Here is some information. You probably know most of it, but just in case, I'll lay it out for you and for some other person who might come next with the same kind of worries and read this.
1) Guilt or anxiety can make it hard to even understand, or react normally to, scientific and medical evidence in the logical way you might if you weren't distressed.
2) A certain number of weeks "pregnant" told to you by a doctor, ultrasound tech or nurse means that number of weeks since the first day of your last period, not the number of weeks since conception. If a doctor looks on an ultrasound and says you are 5 weeks "along" or 5 weeks "gestational age," or 5 weeks "pregnant," he is saying the baby is of a size consistent with conception being 3 weeks ago. The pregnancy time period is counted by the medical establishment as beginning on day 1 of your period, with the assumption that conception would happen two weeks later.
3) Having a period come means you are not pregnant.
4) If your period comes two days after sex, it means you are not pregnant, and also that you were not ovulating when you had the sex. (You ovulate two weeks before your period, not two days before your period.)
5) Sperm in your body can live 4-6 days, and then it dies. (There is even disagreement about whether it is strong enough by the 6th day to penetrate an egg.) Sperm does not lurk in your body for weeks and then suddenly impregnate you. Unless the prior sexual event was less than a week ago, its sperm is gone.

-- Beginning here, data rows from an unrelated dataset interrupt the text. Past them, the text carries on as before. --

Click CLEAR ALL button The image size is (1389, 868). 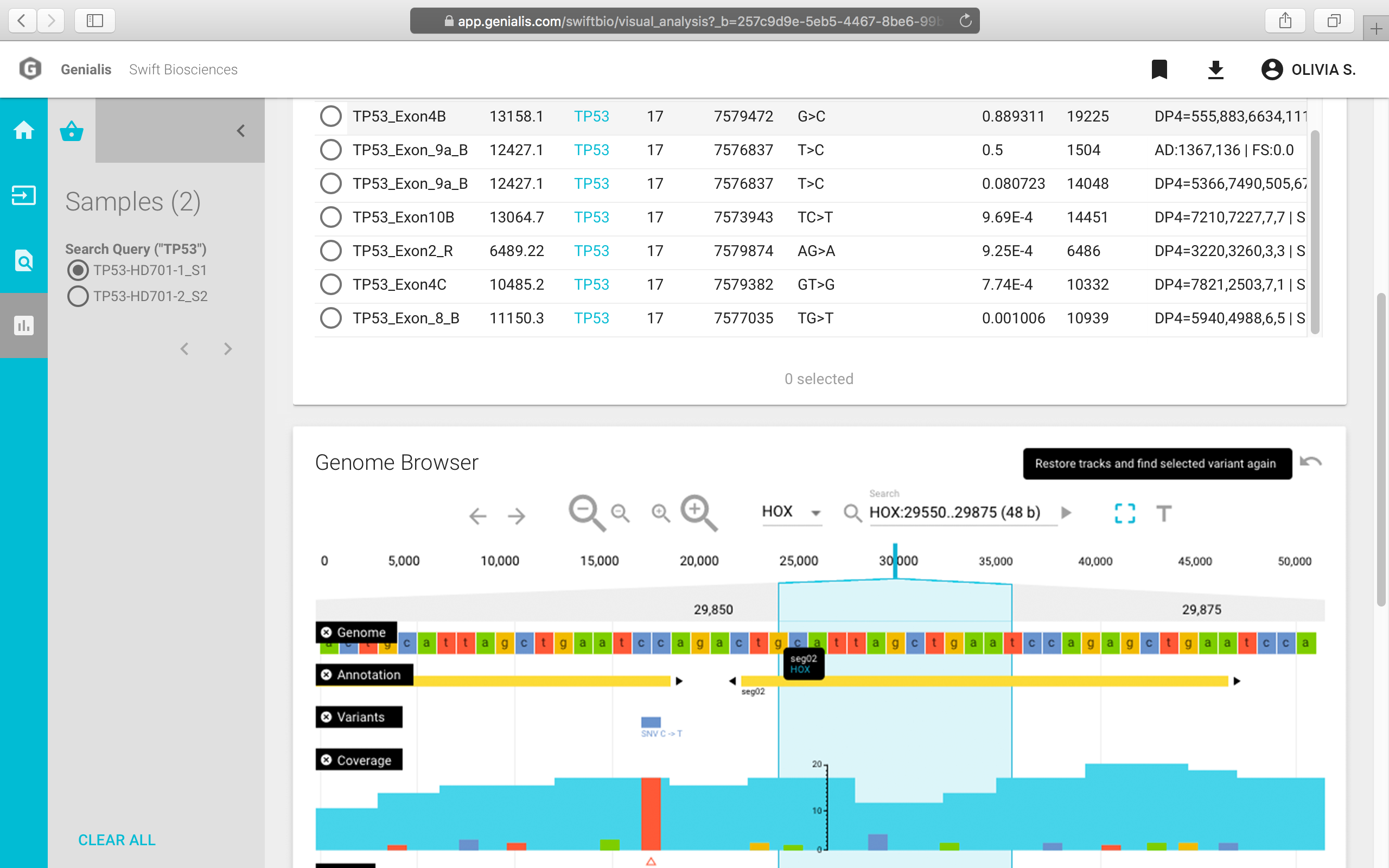click(117, 840)
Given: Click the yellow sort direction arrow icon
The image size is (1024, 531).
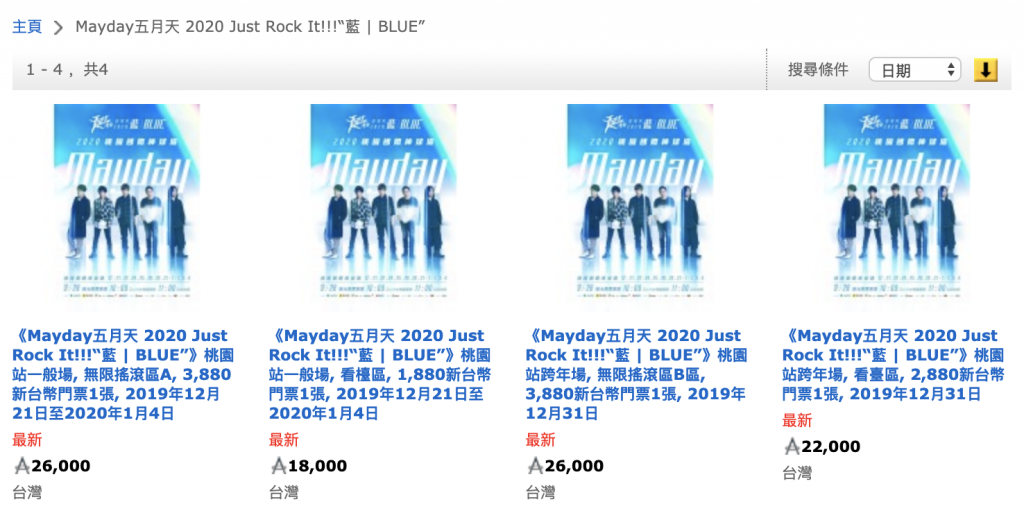Looking at the screenshot, I should click(986, 70).
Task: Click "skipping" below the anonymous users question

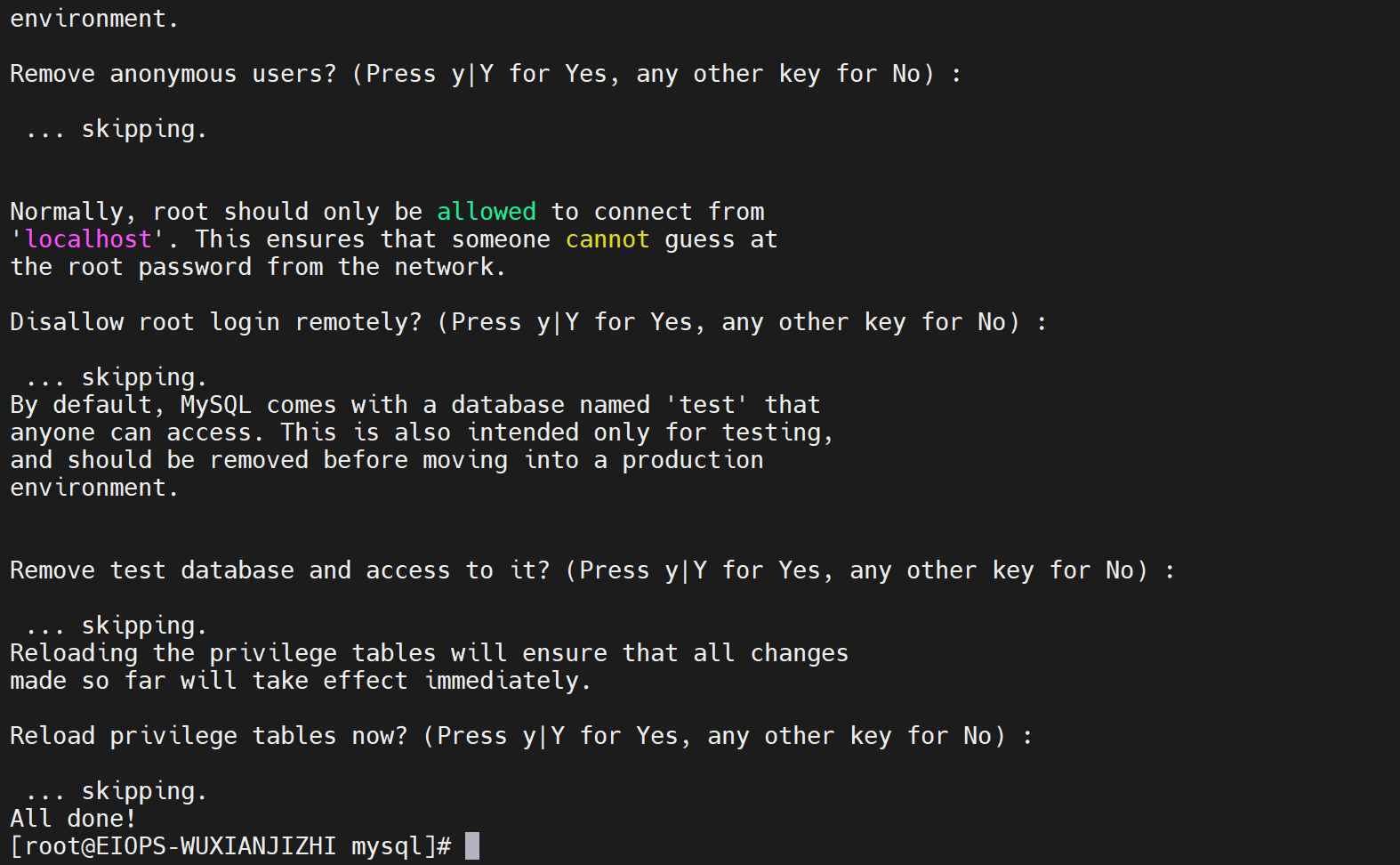Action: click(x=138, y=130)
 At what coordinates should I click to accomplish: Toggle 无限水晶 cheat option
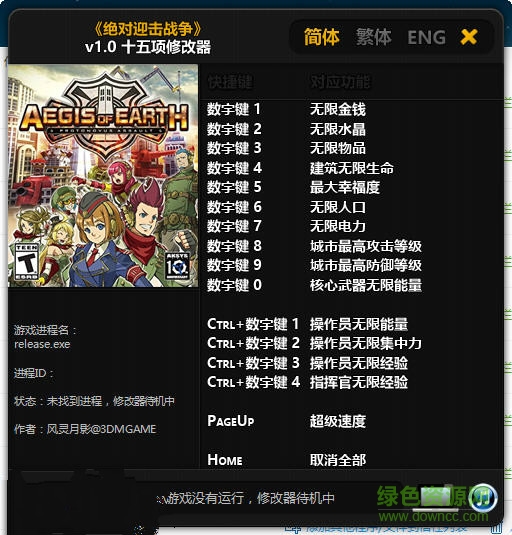click(x=338, y=129)
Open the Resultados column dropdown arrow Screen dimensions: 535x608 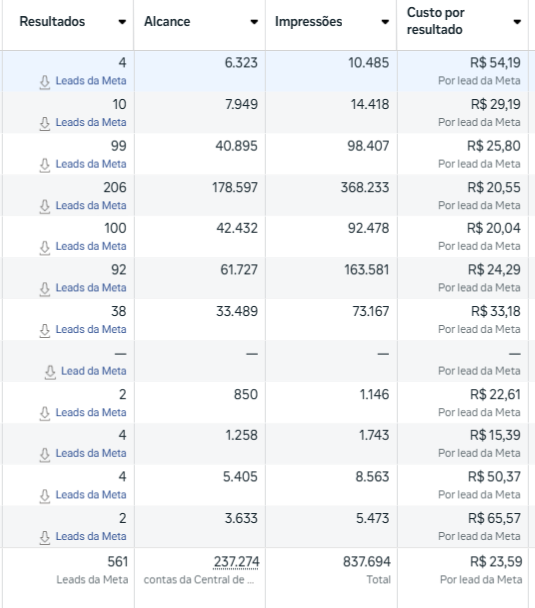click(x=122, y=22)
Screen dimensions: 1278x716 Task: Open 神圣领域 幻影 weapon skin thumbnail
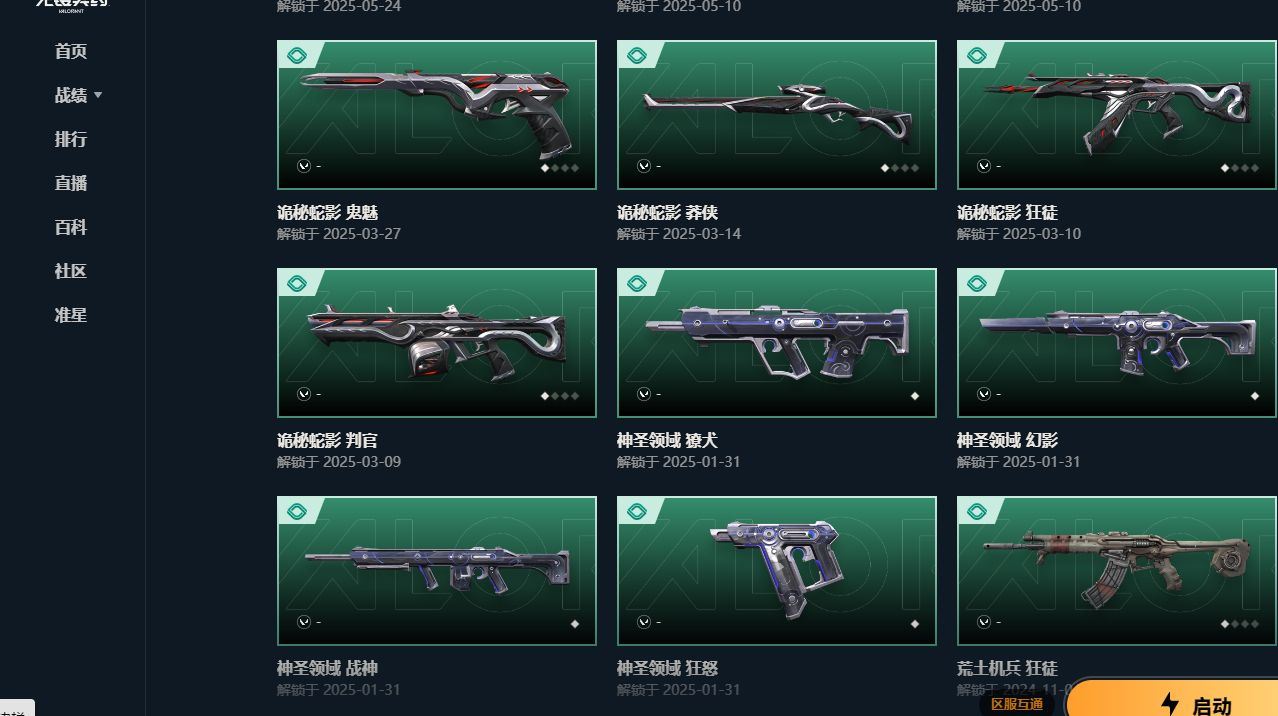pos(1117,342)
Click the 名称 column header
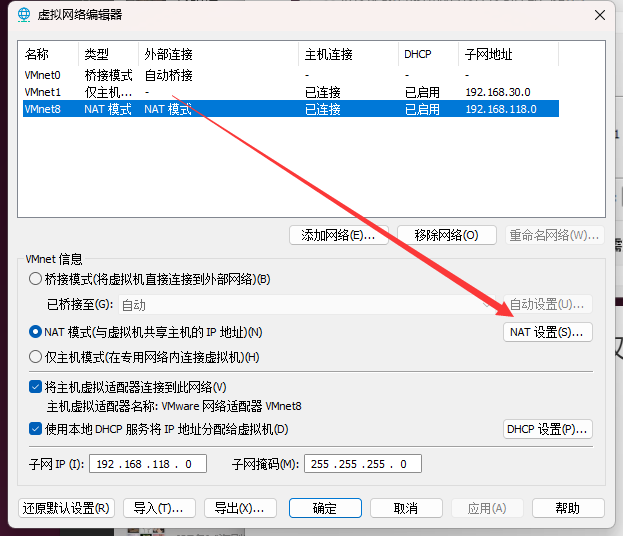The image size is (623, 536). click(37, 54)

6) Unless you know from tests that a man is infertile, assume he is fertile. Having slept with someone for a number of years and not gotten pregnant does not mean it is impossible to get pregnant. Every seminal ejaculation produces millions of sperm, and even people with a lower sperm count still have a number of sperm. It only takes one.
7) If you can't break away from obsessive worrying about paternity even in the face of all the medical facts showing who is the dad, see a therapist. Anxiety is its own problem, don't let it settle on paternity if your data don't give you a reason to question paternity. You can waste your whole pregnancy (and bore and frustrate your friends and trusted confidantes) by being uncertain when there is no reason for it. Look for the real reason for your anxiety and address it, and unjustified fears about paternity will fade away.
It sounds from your ultrasounds like you got pregnant around March 4, as you would expect from your ovulation date.
Did they give you a due date at that very first ultrasound on March 25?